Question

How do you factor$21{{m}^{2}}-57m+30$?

Answer 1

Hint: To solve these types of questions, first take out the common factor from the given equation, and then by using splitting the middle term or by using cubic and quadratic identities the given expression can be factorized.

Complete step by step answer:
Factorization in general can be defined as writing a mathematical object or expression as a product of several factors that are simpler and smaller.
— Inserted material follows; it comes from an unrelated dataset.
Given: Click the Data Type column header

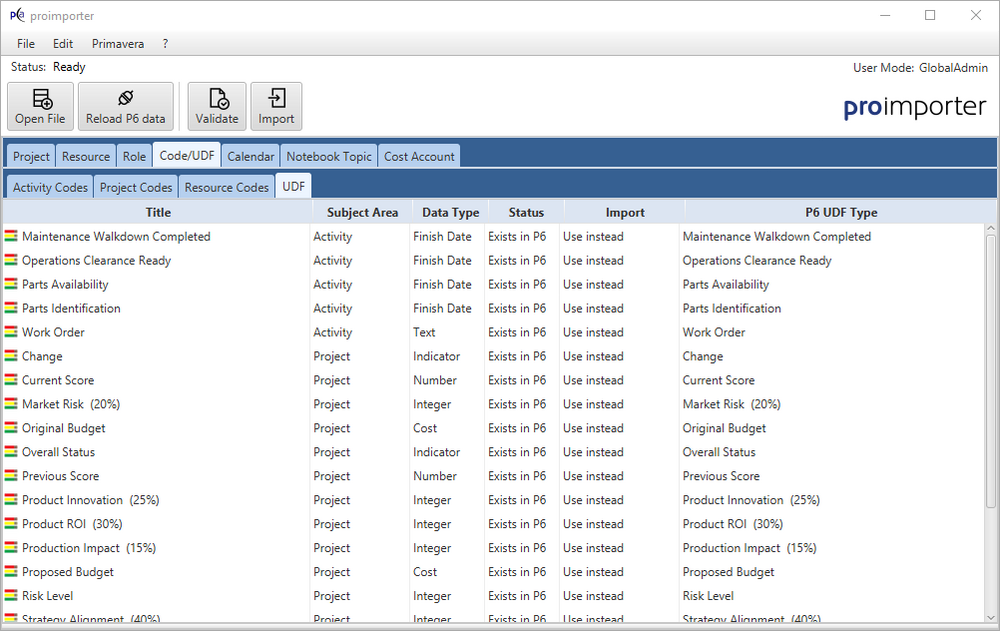Looking at the screenshot, I should point(450,212).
Factoring a large expression into small ones can greatly simplify a mathematical problem and makes it easier to solve mathematical problems.
Given:
 $21{{m}^{2}}-57m+30$
First, let us simplify the expression to easily solve.
We can see that the whole expression is divisible by $3$, therefore dividing the whole equation by $3$, to get:
$\Rightarrow \dfrac{21{{m}^{2}}}{3}-\dfrac{57m}{3}+\dfrac{30}{3}$
Now, simplify the fractions.
$\Rightarrow 7{{m}^{2}}-19m+10$
By applying splitting the middle term method, where we can express the middle term as the sum of the product of the first and the last term, we get:
$\Rightarrow 7{{m}^{2}}-5m-14m+10$
The middle term can be split in the above way as,
$\Rightarrow -5m+\left( -14m \right)=19$
$\Rightarrow -5\times -14=70$
Now, taking common out from each term, we get,
$\Rightarrow m\left( 7m-5 \right)-2\left( 7m-5 \right)$
Now group the factors together.
On further simplifying the above expression and taking the common terms out again we get,
$\Rightarrow \left( 7m-5 \right)\left( m-2 \right)$

Hence, by splitting the middle term we get the factors of $21{{m}^{2}}-57m+30$ as $\left( 7m-5 \right)$$\left( m-2 \right)$

Note: Keep in mind to solve these questions carefully while doing the calculations and opening the parenthesis in the expression. If common factors are not obtained for the pairs, then try again by rearranging the terms and then taking out common terms. Remembering the common and most used algebraic identities and formulas will also help a lot while solving these questions. Apart from using splitting the middle terms to factorize the expression, we can also use algebraic identities as well.